Data platforms developed for government inherently solve for the complexities of data-sharing and strict privacy requirements. In addition to the standard FedRAMP certification, platforms such as Socrata Connected Government Cloud are intelligently designed to provide the nuances of centralized administration and granular permissions to data access and controls. At the same time, such platforms maintain a simplistic UI that makes a data query as easy as a Google search, reducing the barriers to working with data and putting it into meaningful action faster.
Determining Your Needs
These fundamental questions can help guide which approach makes the most sense for your data program:
- How important is data to your organization?
- How confident are you in your ability to make data-driven decisions?
- How many employees manage and analyze data on your team?
- How do those employees share insights across the organization?
- Would your decisions have more impact if you had access to real-time data and collaborative insights?
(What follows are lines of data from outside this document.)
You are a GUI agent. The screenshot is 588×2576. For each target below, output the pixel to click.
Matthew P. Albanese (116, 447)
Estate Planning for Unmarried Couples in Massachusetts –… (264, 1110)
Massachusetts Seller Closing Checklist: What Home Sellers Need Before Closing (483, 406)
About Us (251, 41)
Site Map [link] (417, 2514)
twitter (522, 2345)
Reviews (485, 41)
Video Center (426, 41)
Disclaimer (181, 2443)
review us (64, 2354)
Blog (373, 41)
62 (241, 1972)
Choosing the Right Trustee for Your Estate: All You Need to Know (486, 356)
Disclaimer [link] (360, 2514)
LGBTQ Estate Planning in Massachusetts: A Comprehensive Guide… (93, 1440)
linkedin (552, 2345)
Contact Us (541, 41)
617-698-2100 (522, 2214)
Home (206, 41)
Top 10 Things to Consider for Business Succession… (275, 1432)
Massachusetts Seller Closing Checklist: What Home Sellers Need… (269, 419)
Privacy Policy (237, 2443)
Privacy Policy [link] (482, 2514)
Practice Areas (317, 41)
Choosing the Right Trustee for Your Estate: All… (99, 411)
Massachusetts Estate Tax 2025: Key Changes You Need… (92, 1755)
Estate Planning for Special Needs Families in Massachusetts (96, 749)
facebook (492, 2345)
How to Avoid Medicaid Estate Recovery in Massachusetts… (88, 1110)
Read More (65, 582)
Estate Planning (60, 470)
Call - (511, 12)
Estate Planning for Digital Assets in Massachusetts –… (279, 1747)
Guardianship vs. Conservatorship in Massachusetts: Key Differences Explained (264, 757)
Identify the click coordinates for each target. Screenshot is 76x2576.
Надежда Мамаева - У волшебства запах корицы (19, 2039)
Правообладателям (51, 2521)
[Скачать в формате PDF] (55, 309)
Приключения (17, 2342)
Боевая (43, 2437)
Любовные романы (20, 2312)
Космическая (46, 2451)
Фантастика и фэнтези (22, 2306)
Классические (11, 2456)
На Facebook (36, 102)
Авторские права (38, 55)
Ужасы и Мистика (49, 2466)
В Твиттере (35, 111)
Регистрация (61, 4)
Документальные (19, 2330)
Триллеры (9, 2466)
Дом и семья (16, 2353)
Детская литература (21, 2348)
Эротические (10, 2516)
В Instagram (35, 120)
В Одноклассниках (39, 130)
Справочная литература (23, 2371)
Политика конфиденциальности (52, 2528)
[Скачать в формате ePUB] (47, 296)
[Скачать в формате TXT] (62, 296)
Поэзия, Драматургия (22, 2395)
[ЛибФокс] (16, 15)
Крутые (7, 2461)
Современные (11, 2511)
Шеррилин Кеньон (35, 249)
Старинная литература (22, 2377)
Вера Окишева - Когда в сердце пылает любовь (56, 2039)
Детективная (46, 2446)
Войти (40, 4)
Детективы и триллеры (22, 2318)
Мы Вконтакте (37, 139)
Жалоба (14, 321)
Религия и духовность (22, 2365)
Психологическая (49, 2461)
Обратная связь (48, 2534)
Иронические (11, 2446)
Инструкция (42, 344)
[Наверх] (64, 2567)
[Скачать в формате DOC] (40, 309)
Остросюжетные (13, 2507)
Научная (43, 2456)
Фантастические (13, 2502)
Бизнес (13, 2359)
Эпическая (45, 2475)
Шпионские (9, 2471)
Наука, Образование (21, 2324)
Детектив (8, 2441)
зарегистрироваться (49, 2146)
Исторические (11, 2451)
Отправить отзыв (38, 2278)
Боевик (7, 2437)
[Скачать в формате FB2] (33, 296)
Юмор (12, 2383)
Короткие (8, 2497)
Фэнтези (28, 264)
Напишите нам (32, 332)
Data is certainly needed to manage crises, but beyond that, it can be a catalyst to increasing functionality within your organization for stronger internal performance and better community outcomes. Enhanced access to data improves every decision, every day, making this an area of strategic priority for government leaders seeking innovation and long-term stability.
Data scientists are part of that effort, but a data platform built for government immediately expands your team of data consumers and experts. Platform technology gives public sector directors, program managers, elected officials, and even front-line employees the capability to tap into data and take action based on new and accurate insights.